• **YOUR ASSIGNMENT**:
When you return the data, keep every line exactly as it is and leave out the pictures.

• **DATA FOR REVIEW**:
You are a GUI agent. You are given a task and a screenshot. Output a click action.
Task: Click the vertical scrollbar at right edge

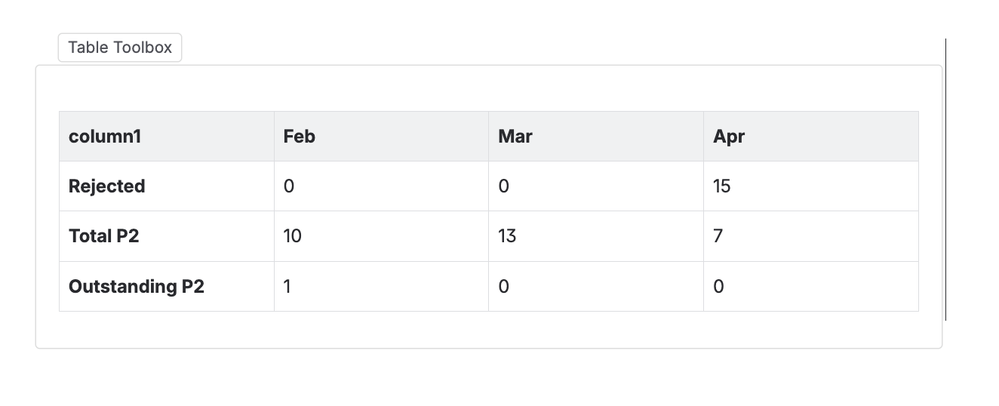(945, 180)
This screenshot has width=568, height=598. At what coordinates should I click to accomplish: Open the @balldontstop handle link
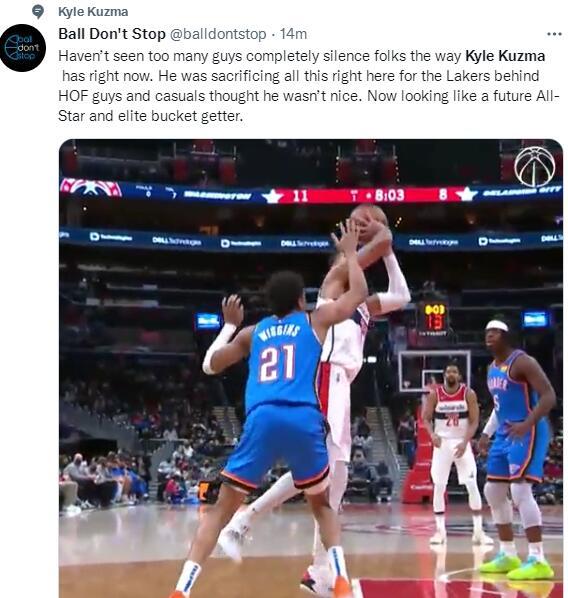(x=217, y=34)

• **EXERCISE OUTPUT**:
You are a GUI agent. You are given a task and a screenshot. Output a click action.
Task: Click the vertical scrollbar at right edge

(945, 180)
This screenshot has width=568, height=598. At what coordinates should I click to accomplish: Open the @balldontstop handle link
(x=217, y=34)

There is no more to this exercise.